Sometimes we do that with our calendars. We cram in so much that the quality of what we are doing goes down. We aren’t truly giving our best effort—just checking a box. But the reality is, time management is about choosing what’s most important and being willing to skip what’s not important in order to increase the quality and fruitfulness of our time.

6. Focus on one task at a time.

Multitasking is a myth in many cases. Especially if you’re trying to multitask two active tasks. Have you ever tried to talk to someone while they’re texting? They aren’t listening. They can’t actively listen and actively write! When we do too many things at once, we do a bad job on all of them. In most cases, it’s better to focus on one thing at a time.

You have to be intentional about your focus. In his book Deep Work, Cal Newport says, “Who you are, what you think, feel, and do, what you love—is the sum of what you focus on.”

If your attention is scattered, you’ll feel scattered. If you focus on the mile-long list of things you haven’t finished, you’ll feel overwhelmed and frustrated. Instead, let yourself focus on one thing at a time. Then watch how your output increases and your stress decreases. Now that’s a win!

7. Set boundaries.

When you schedule your time and set boundaries around it, you’ll spend it more mindfully. Your work will turn out better when you give it a clear start and end time.
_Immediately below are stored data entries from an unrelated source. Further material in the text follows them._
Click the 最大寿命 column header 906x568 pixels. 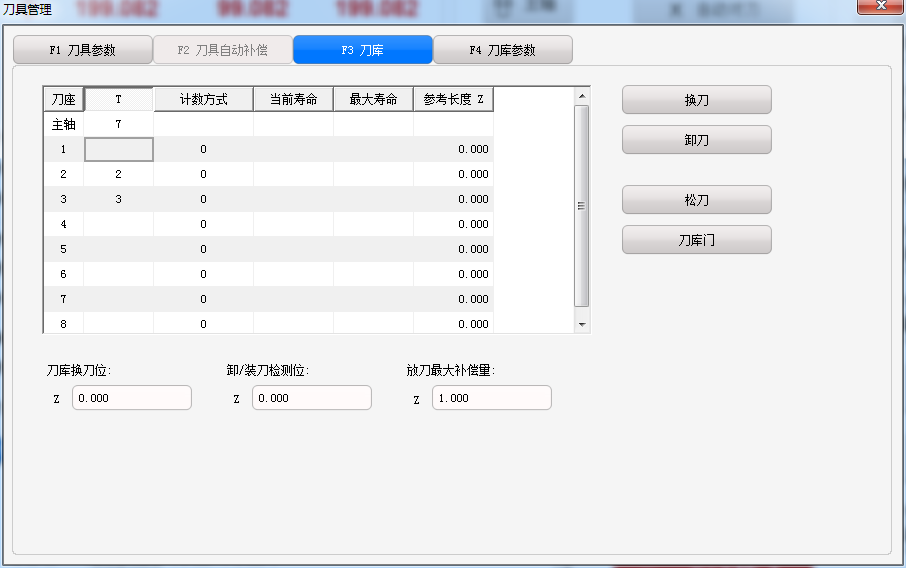[x=373, y=99]
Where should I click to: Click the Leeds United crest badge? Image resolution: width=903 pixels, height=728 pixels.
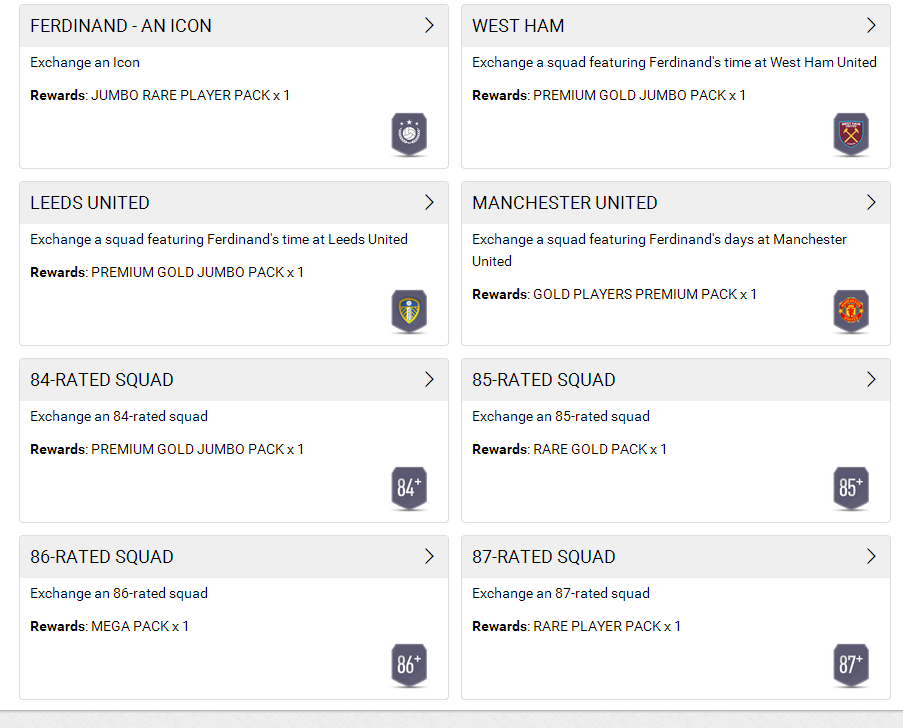[409, 311]
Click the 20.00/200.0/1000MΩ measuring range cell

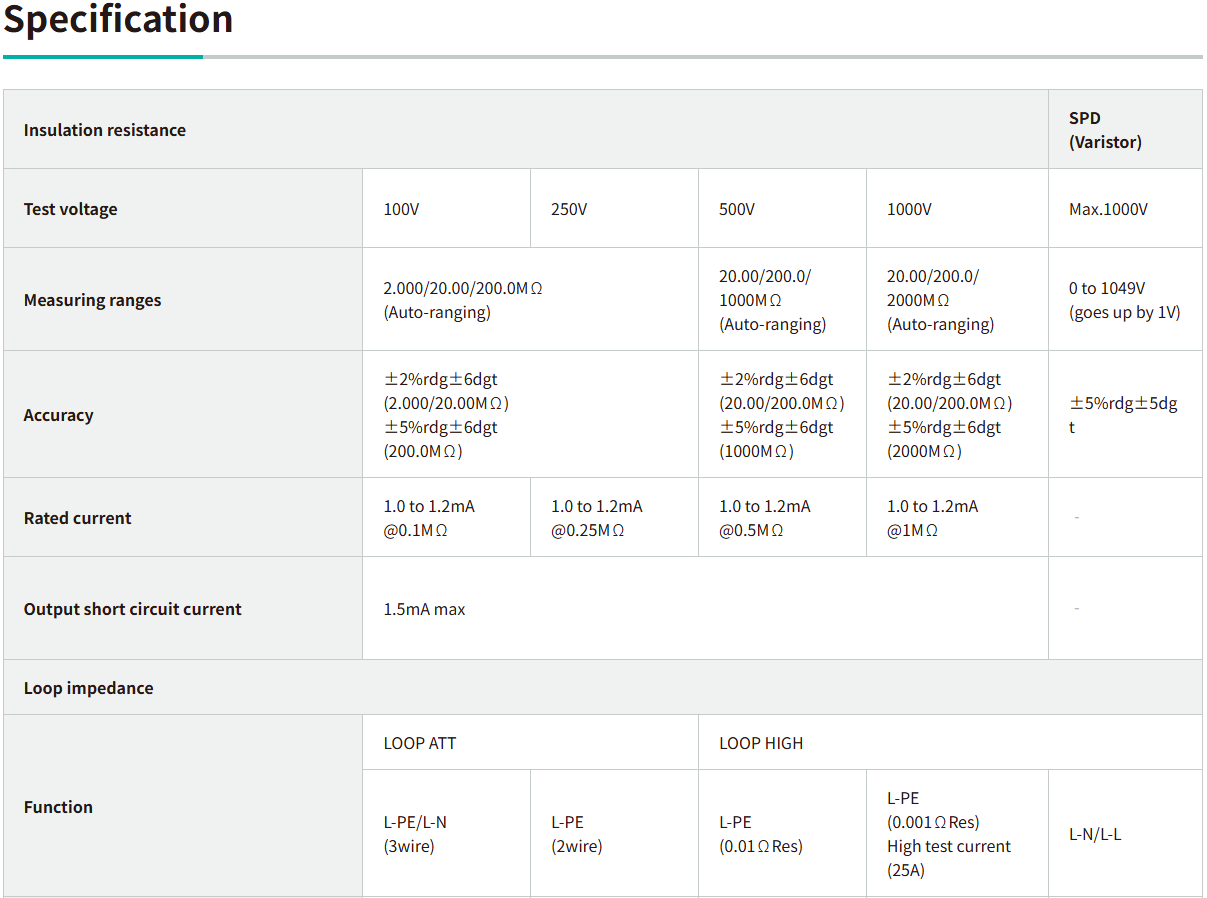coord(772,300)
And when I say boundaries, I don’t mean loosey-goosey suggestions! If you put “work on presentation” on your calendar from 9 to 11 a.m., then that’s what you do from 9 to 11! Don’t dillydally on Instagram or take a snack break. That can wait.
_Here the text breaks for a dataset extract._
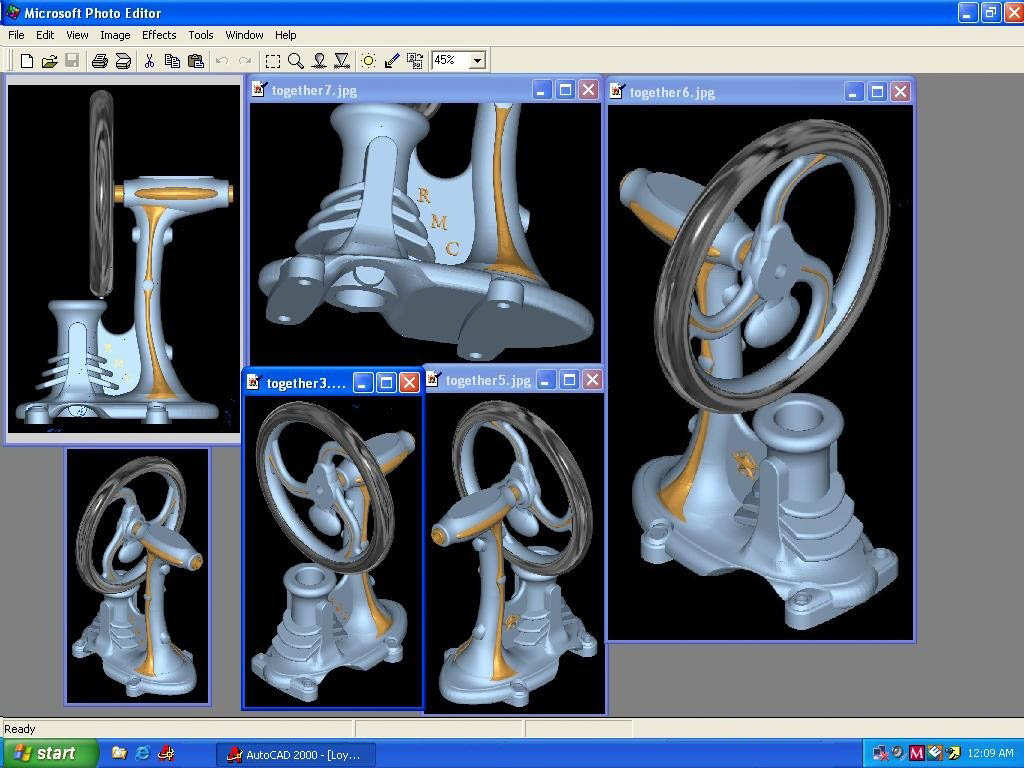The width and height of the screenshot is (1024, 768).
Task: Click inside the 45% zoom field
Action: [x=449, y=61]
Here’s an example to show you what I mean. Microsoft did an experiment in one of its offices in Japan. They let employees take off every Friday for a month, and during that time, they saw a 40% boost in productivity—even with the extra day off!1 The workers actually got more done in less time.

I’ve even seen this in my own life. I can do my makeup in 10 minutes. But if I give myself an unset amount of time, I somehow expand the same 10-minute routine into 40 minutes. Mind bending.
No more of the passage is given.